TASK DETAILS →
Edit the records from the line containing "The image size is (442, 364)." up to and including the final line of the records, replacing "column header" with "column heading" and leaving everything else unchanged. Reproduce only those lines and omit the pictures.

(Item coordinate data)
__________

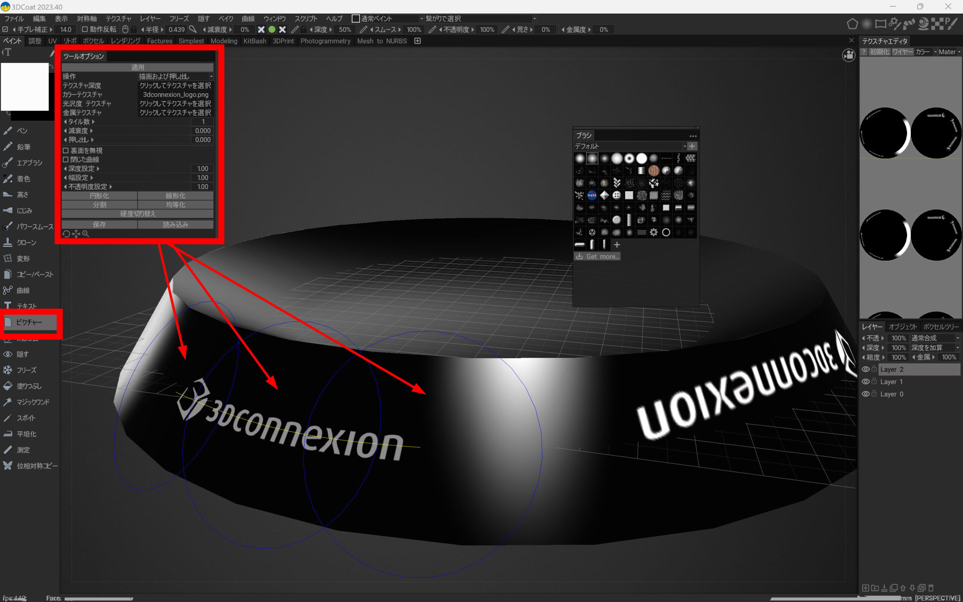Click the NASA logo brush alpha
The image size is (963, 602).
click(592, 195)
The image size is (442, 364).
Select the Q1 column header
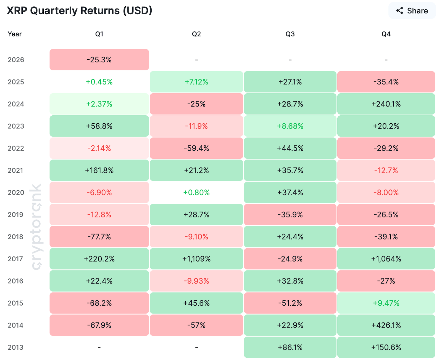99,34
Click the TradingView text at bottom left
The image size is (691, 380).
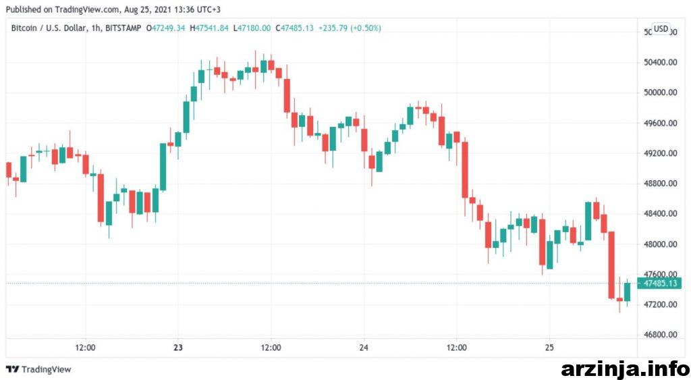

__________

SOLUTION TO THE PROBLEM →
The image size is (442, 364).
Select the Q1 column heading
99,34
Click the TradingView text at bottom left
The image size is (691, 380).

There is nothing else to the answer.